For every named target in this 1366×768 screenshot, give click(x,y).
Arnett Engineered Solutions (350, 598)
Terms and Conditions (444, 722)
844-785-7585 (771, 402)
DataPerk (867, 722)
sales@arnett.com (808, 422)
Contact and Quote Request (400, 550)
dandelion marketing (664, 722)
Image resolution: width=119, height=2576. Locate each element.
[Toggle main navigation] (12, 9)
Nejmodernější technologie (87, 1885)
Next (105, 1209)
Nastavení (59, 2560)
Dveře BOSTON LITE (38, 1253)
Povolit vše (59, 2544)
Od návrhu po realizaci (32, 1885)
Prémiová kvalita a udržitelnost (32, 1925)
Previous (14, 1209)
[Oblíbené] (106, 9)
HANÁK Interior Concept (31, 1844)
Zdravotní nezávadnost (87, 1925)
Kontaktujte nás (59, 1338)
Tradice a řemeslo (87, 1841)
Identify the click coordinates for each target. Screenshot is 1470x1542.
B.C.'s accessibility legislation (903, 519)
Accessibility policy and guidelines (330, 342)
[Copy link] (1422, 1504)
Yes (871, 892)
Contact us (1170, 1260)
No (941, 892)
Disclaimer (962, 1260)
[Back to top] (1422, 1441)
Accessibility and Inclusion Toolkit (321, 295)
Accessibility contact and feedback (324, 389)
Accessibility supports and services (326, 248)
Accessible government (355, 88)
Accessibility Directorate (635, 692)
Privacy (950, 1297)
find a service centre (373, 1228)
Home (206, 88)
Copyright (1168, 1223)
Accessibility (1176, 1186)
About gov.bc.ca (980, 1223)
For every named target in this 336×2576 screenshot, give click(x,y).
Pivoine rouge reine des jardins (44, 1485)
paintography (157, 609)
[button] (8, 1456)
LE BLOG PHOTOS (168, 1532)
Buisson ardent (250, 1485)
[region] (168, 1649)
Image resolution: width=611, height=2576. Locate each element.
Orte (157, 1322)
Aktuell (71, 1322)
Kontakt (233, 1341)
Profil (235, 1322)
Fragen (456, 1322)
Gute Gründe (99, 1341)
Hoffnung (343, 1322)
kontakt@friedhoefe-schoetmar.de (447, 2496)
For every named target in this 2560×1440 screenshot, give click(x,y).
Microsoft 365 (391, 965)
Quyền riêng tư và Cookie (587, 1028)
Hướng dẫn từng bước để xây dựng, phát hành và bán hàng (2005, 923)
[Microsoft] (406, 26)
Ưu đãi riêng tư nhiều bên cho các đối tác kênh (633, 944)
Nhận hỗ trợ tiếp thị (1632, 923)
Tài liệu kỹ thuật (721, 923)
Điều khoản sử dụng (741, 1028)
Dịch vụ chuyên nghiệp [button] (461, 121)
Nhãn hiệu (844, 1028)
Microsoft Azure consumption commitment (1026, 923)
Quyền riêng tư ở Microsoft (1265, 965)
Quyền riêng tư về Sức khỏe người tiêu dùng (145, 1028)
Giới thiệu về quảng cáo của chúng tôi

**Problem:**
In this exercise, every line of the listing is to be output exactly.

**Solved problem:**
For every named target in this 1366×768 screenshot, give click(x,y).
Arnett Engineered Solutions (350, 598)
Terms and Conditions (444, 722)
844-785-7585 (771, 402)
DataPerk (867, 722)
sales@arnett.com (808, 422)
Contact and Quote Request (400, 550)
dandelion marketing (664, 722)
Image resolution: width=119, height=2576. Locate each element.
[Toggle main navigation] (12, 9)
Nejmodernější technologie (87, 1885)
Next (105, 1209)
Nastavení (59, 2560)
Dveře BOSTON LITE (38, 1253)
Povolit vše (59, 2544)
Od návrhu po realizaci (32, 1885)
Prémiová kvalita a udržitelnost (32, 1925)
Previous (14, 1209)
[Oblíbené] (106, 9)
HANÁK Interior Concept (31, 1844)
Zdravotní nezávadnost (87, 1925)
Kontaktujte nás (59, 1338)
Tradice a řemeslo (87, 1841)
Identify the click coordinates for each target. Screenshot is 1470x1542.
B.C.'s accessibility legislation (903, 519)
Accessibility policy and guidelines (330, 342)
[Copy link] (1422, 1504)
Yes (871, 892)
Contact us (1170, 1260)
No (941, 892)
Disclaimer (962, 1260)
[Back to top] (1422, 1441)
Accessibility and Inclusion Toolkit (321, 295)
Accessibility contact and feedback (324, 389)
Accessibility supports and services (326, 248)
Accessible government (355, 88)
Accessibility Directorate (635, 692)
Privacy (950, 1297)
find a service centre (373, 1228)
Home (206, 88)
Copyright (1168, 1223)
Accessibility (1176, 1186)
About gov.bc.ca (980, 1223)
For every named target in this 336×2576 screenshot, give click(x,y).
Pivoine rouge reine des jardins (44, 1485)
paintography (157, 609)
[button] (8, 1456)
LE BLOG PHOTOS (168, 1532)
Buisson ardent (250, 1485)
[region] (168, 1649)
Image resolution: width=611, height=2576. Locate each element.
Orte (157, 1322)
Aktuell (71, 1322)
Kontakt (233, 1341)
Profil (235, 1322)
Fragen (456, 1322)
Gute Gründe (99, 1341)
Hoffnung (343, 1322)
kontakt@friedhoefe-schoetmar.de (447, 2496)
For every named target in this 2560×1440 screenshot, give click(x,y).
Microsoft 365 (391, 965)
Quyền riêng tư và Cookie (587, 1028)
Hướng dẫn từng bước để xây dựng, phát hành và bán hàng (2005, 923)
[Microsoft] (406, 26)
Ưu đãi riêng tư nhiều bên cho các đối tác kênh (633, 944)
Nhận hỗ trợ tiếp thị (1632, 923)
Tài liệu kỹ thuật (721, 923)
Điều khoản sử dụng (741, 1028)
Dịch vụ chuyên nghiệp [button] (461, 121)
Nhãn hiệu (844, 1028)
Microsoft Azure consumption commitment (1026, 923)
Quyền riêng tư ở Microsoft (1265, 965)
Quyền riêng tư về Sức khỏe người tiêu dùng (145, 1028)
Giới thiệu về quảng cáo của chúng tôi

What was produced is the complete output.